• **Énoncé 1**
Recopiez les entrées depuis la ligne qui contient « [Cookiebot od Usercentrics » jusqu'à la fin des entrées, bornes comprises, demandes incluses, et uniquement celles-ci. Multipliez chaque coordonnée des réponses par 1,45 et arrondissez à l'entier le plus proche, les demis étant arrondis vers le haut.

• **Extrait du texte**
◆ ◆ ◆ ◆ ◆ ◆ ◆

Aujourd’hui, après avoir réduit la royauté de droit divin à un tel état de néant que, dès à présent, on peut entrevoir dans l’avenir un cardinal de Bourbon destiné à servir de pendant historique au cardinal d’York, après avoir, chacune pour sa part et dans la mesure de son action spéciale, fait le travail de nivellement révolutionnaire qui doit précéder la reconstruction sociale, les deux maisons, les d’Orléans et les Bonaparte, la famille princière séculaire et la famille princière parvenue, se rencontrent face à face sur ce terrain où il n’y a plus qu’elles, — et le peuple —, et il semble qu’il soit dans les desseins de la Providence de les détruire l’une par l’autre.

(Dire cette lutte. Loyauté d’un côté, grandeur d’âme, clémence. Infamie de l’autre.)


Victor Hugo avait eu le projet d’étudier le fonctionnement du suffrage universel ainsi qu’en témoignent les notes sommaires reproduites ici et le passage entièrement rédigé sur le caractère des paysans :

SUFFRAGE UNIVERSEL.

◆ ◆ ◆ ◆ ◆ ◆ ◆

Données de pointage des cibles:
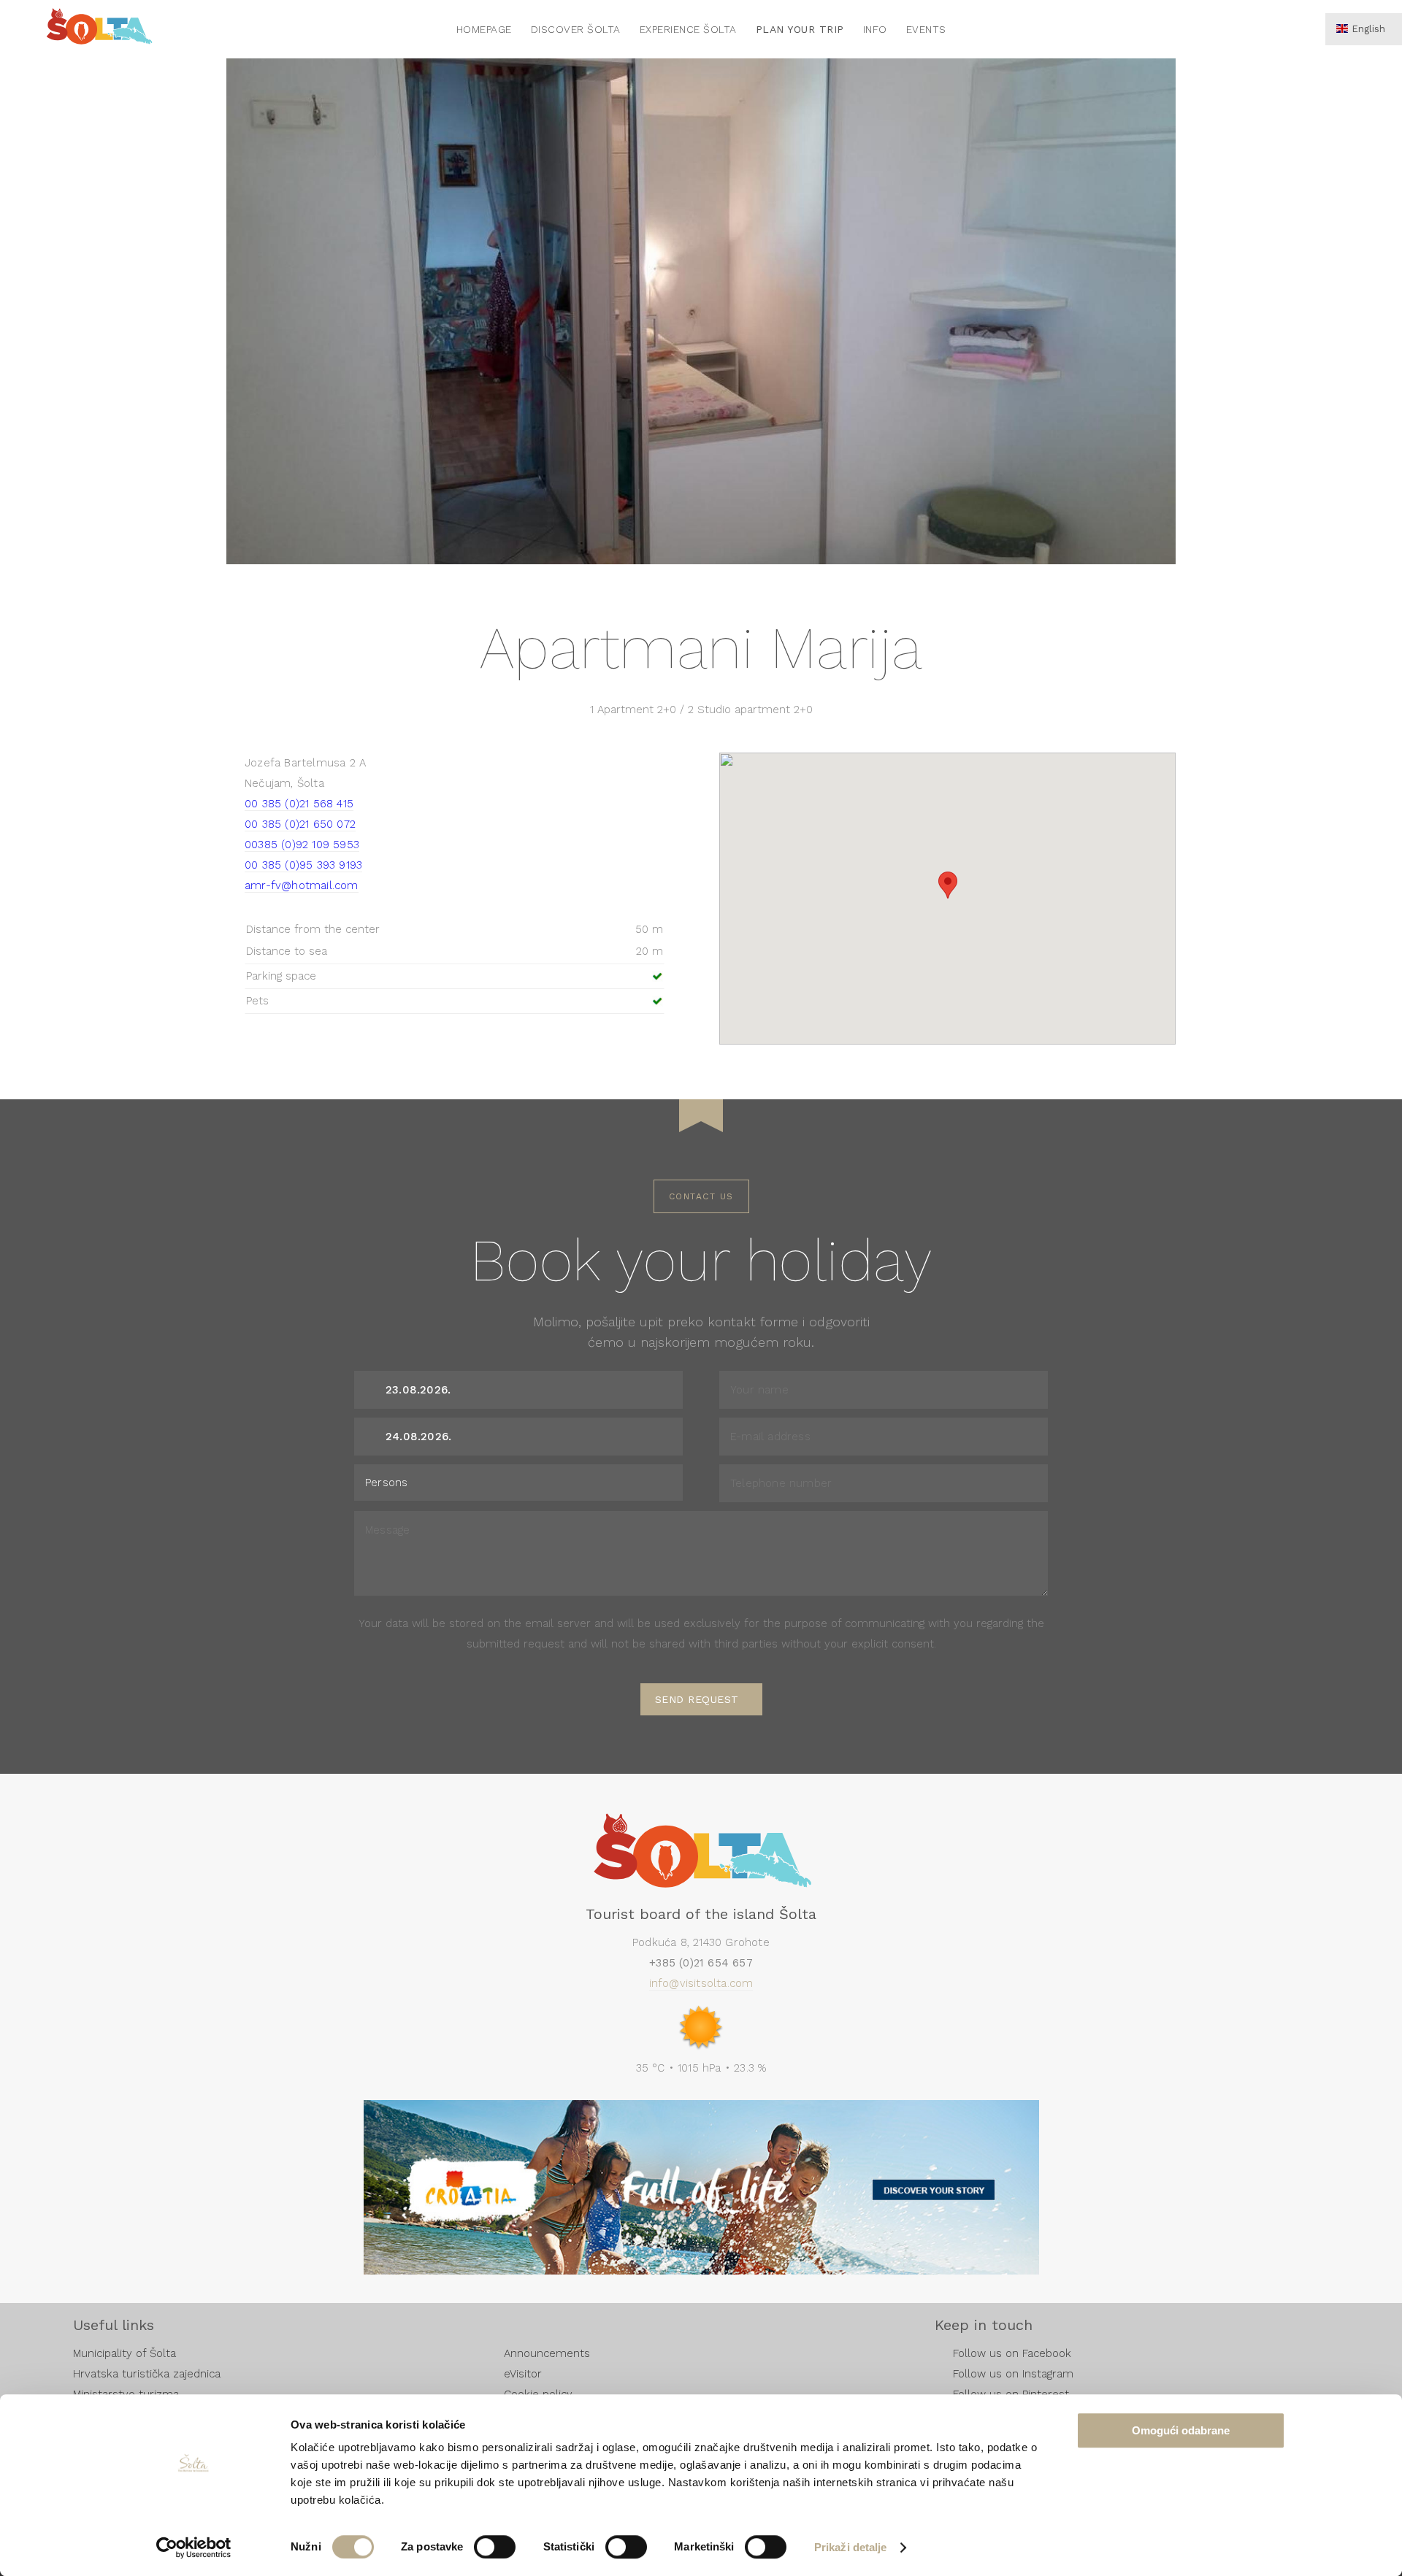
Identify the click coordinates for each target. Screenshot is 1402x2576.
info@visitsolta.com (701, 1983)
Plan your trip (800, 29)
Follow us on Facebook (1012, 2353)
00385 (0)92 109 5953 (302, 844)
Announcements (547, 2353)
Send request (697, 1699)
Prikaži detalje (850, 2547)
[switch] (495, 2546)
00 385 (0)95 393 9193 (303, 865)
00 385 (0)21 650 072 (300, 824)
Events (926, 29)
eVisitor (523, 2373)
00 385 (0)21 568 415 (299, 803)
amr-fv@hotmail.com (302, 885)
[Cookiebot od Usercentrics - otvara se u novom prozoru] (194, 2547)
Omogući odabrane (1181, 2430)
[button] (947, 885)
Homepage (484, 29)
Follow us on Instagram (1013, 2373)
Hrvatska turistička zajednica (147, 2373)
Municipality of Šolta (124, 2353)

◆ ◆ ◆ ◆ ◆ ◆ ◆

• **Énoncé 2**
D'après l'extrait du texte, quel projet Victor Hugo avait-il eu ?

• **Réponse rédigée 1**
[Cookiebot od Usercentrics - otvara se u novom prozoru] (281, 3693)
Omogući odabrane (1712, 3524)
[button] (1373, 1283)
Homepage (702, 42)
Follow us on Instagram (1469, 3441)
Hrvatska turistička zajednica (213, 3441)
Municipality of Šolta (180, 3412)

• **Réponse rédigée 2**
Il avait eu le projet d'étudier le fonctionnement du suffrage universel.